▸ Problem description: Report, as a number alone, how many lines below contain the string "agent".

Items from a dataset:
====================

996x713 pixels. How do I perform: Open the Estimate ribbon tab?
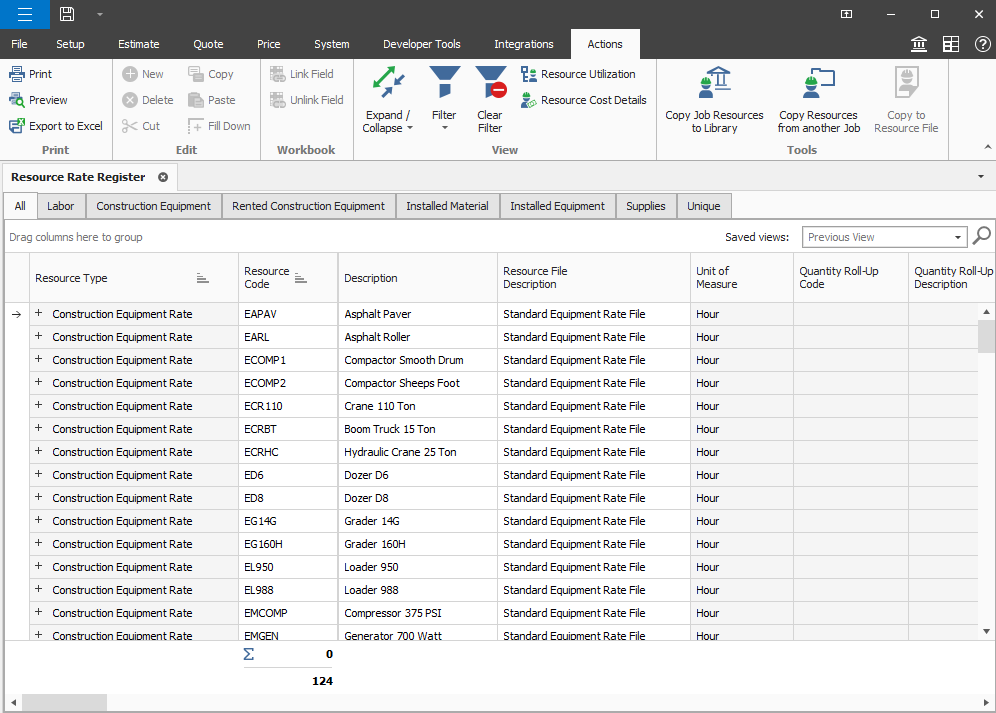(x=138, y=44)
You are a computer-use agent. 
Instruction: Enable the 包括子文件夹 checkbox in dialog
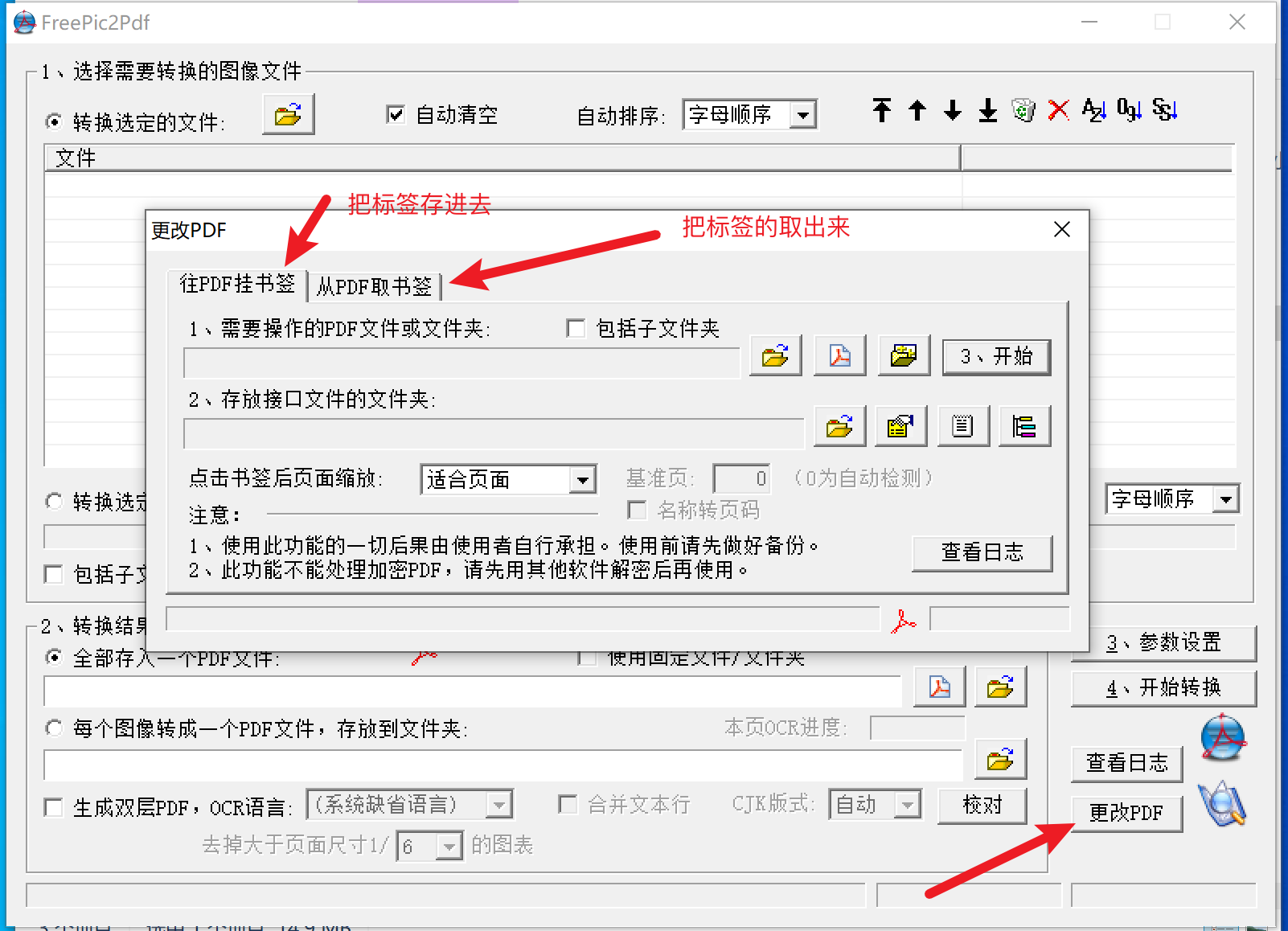coord(576,328)
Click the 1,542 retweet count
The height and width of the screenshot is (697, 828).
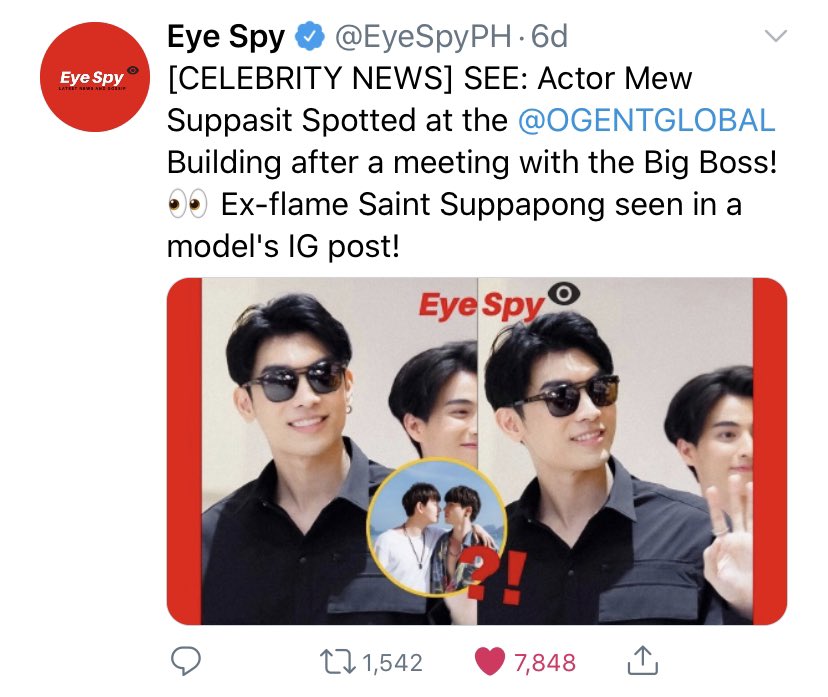(392, 663)
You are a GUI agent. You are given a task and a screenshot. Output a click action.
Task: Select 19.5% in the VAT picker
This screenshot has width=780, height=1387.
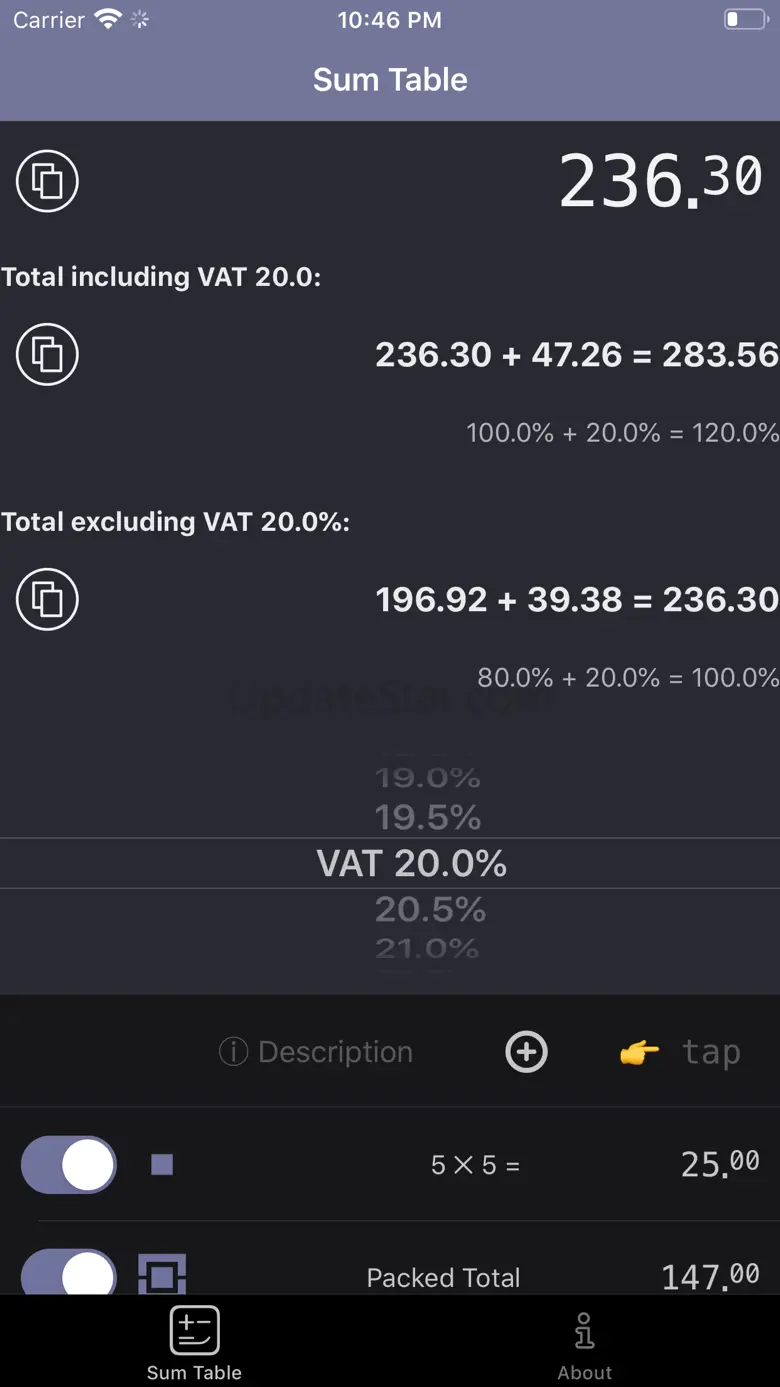(428, 818)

====================

▸ Response: 2